* [Required work] Exact copies of all the lines below are needed, without the pictures.
####
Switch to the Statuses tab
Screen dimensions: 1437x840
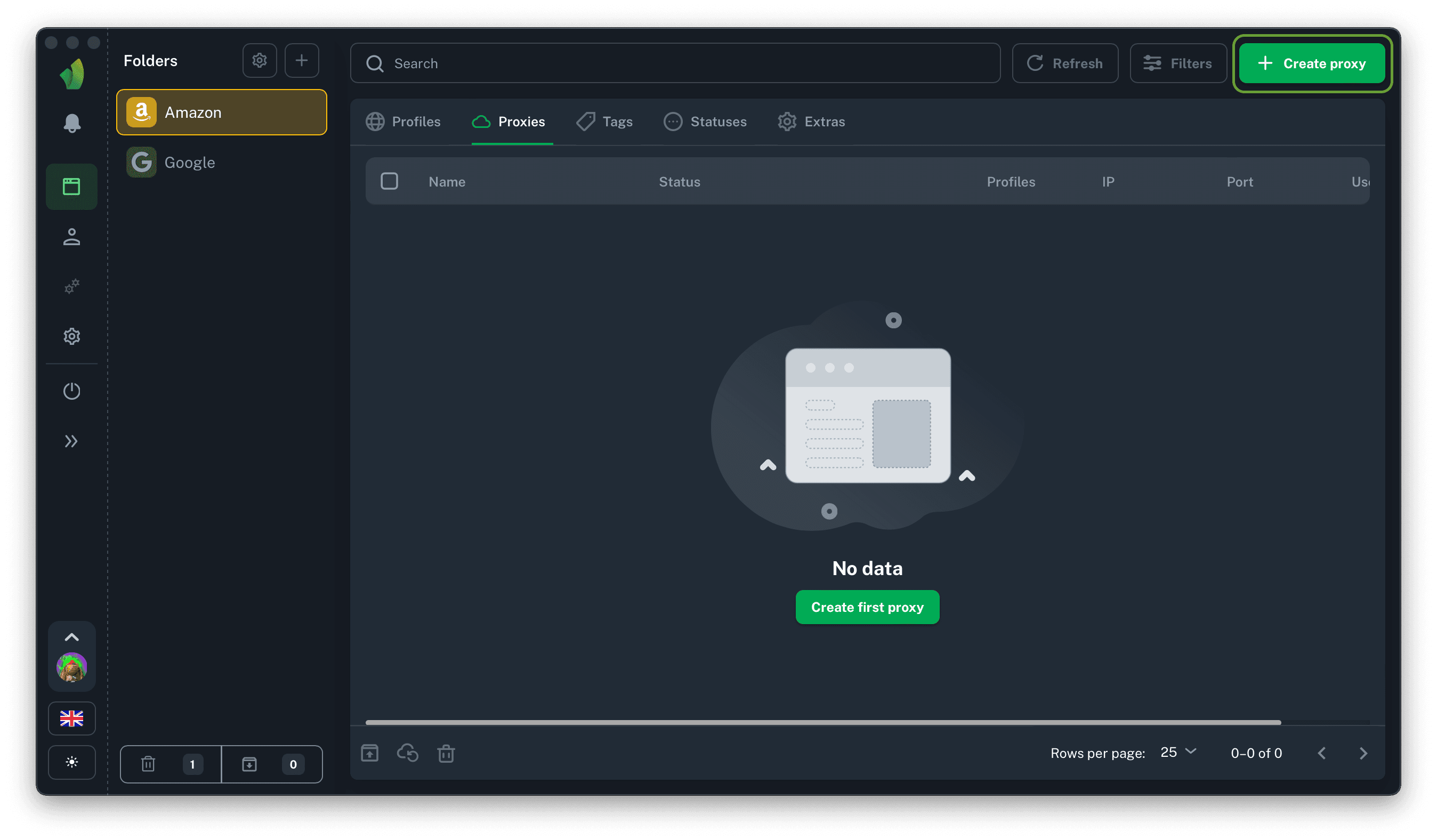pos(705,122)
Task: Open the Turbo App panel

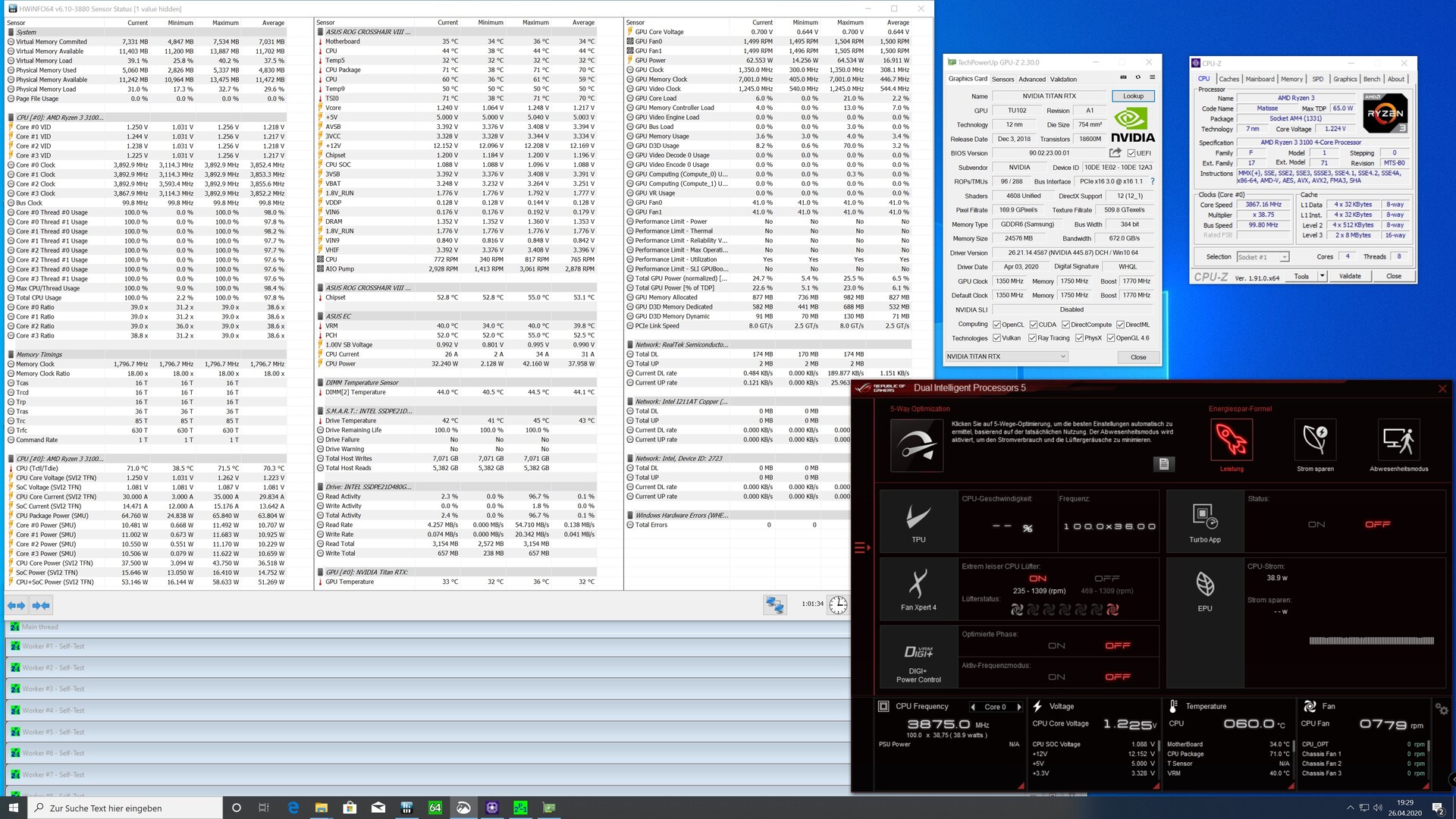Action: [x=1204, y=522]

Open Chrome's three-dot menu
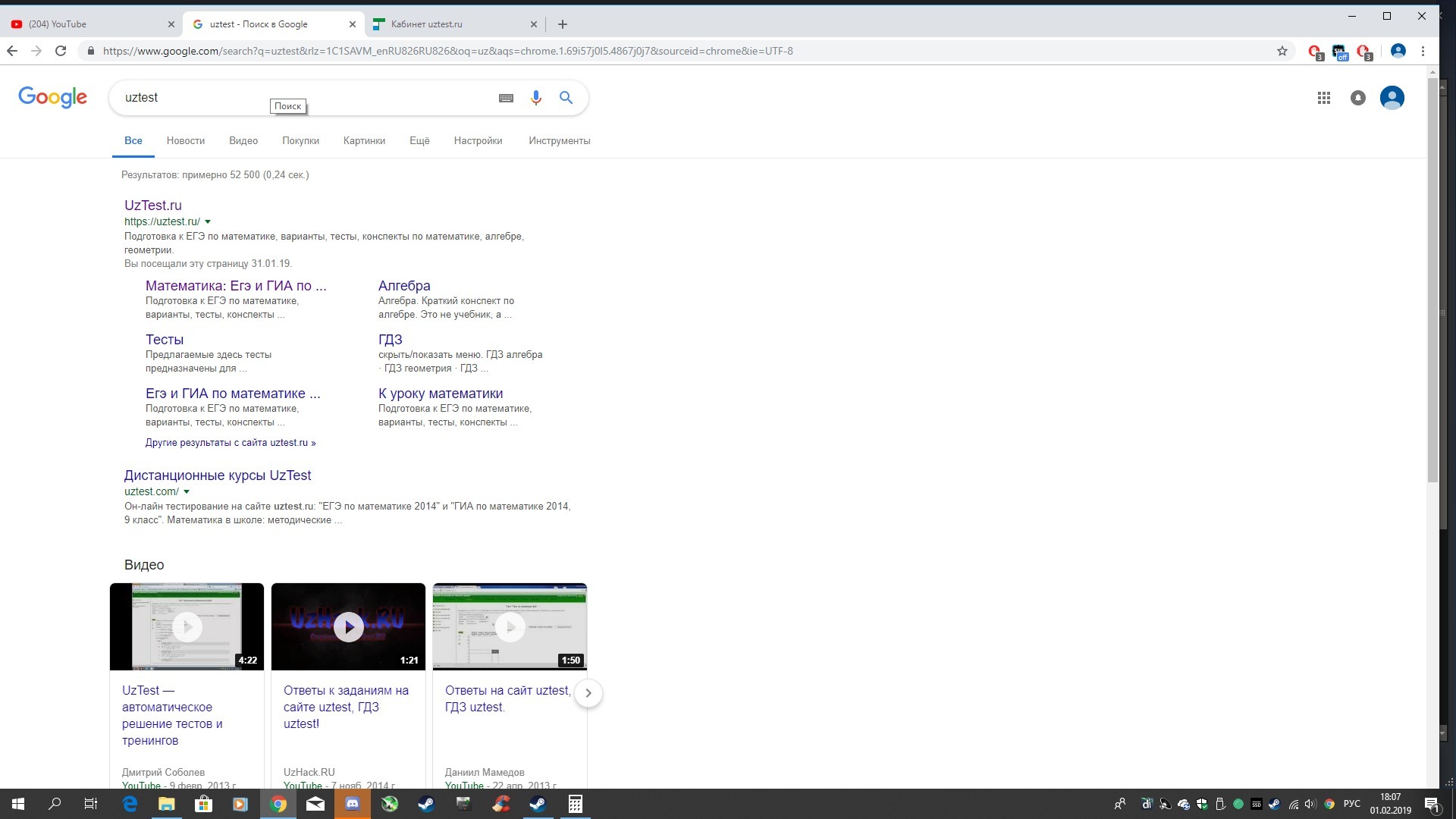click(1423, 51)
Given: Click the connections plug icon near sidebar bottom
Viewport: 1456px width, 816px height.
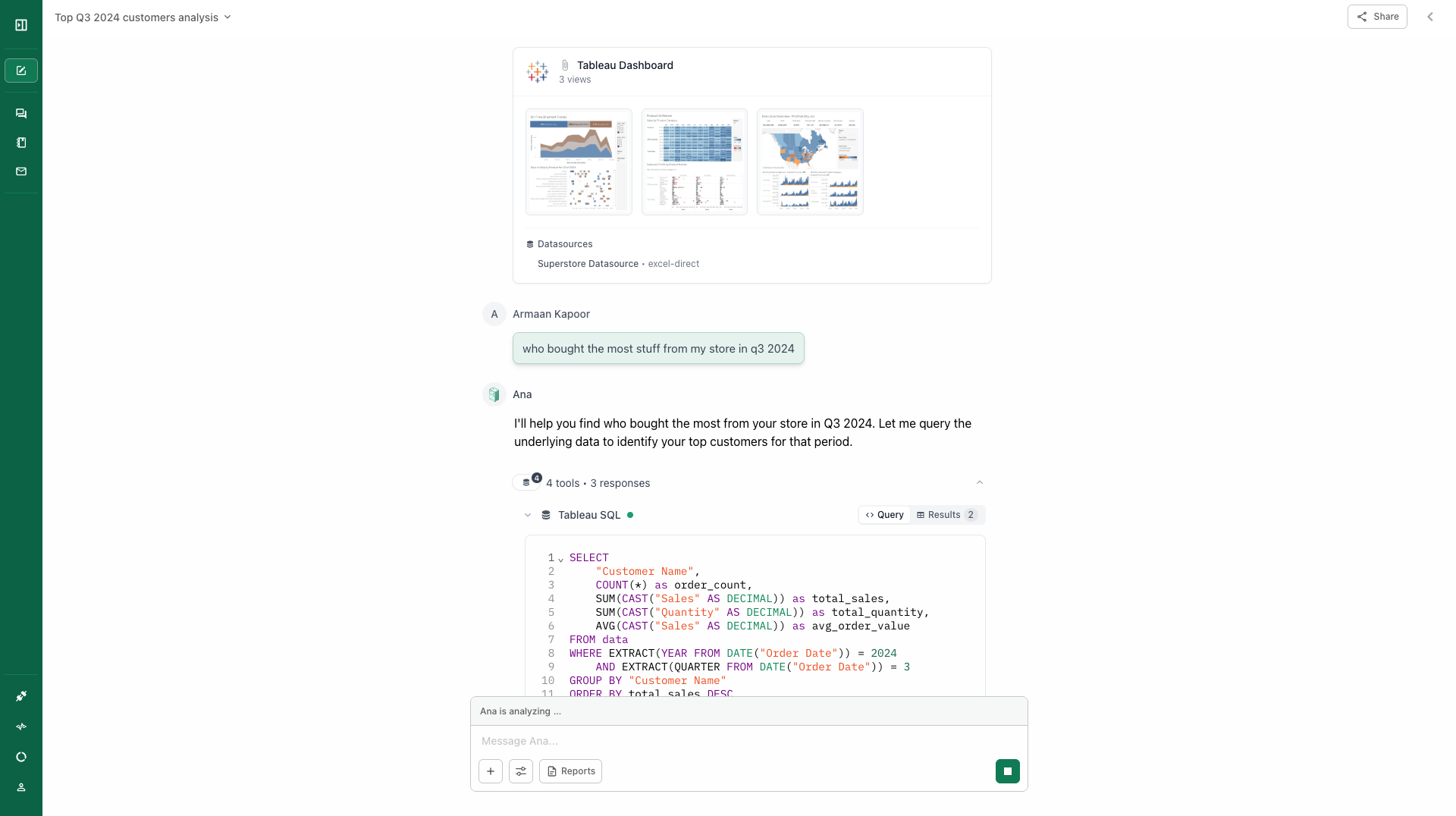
####
* [Task output]
Switch to the Statuses tab
Screen dimensions: 1437x840
pos(705,122)
Task: Open the Turbo App panel

Action: [x=1204, y=522]

Open Chrome's three-dot menu
click(1423, 51)
Given: Click the connections plug icon near sidebar bottom
Viewport: 1456px width, 816px height.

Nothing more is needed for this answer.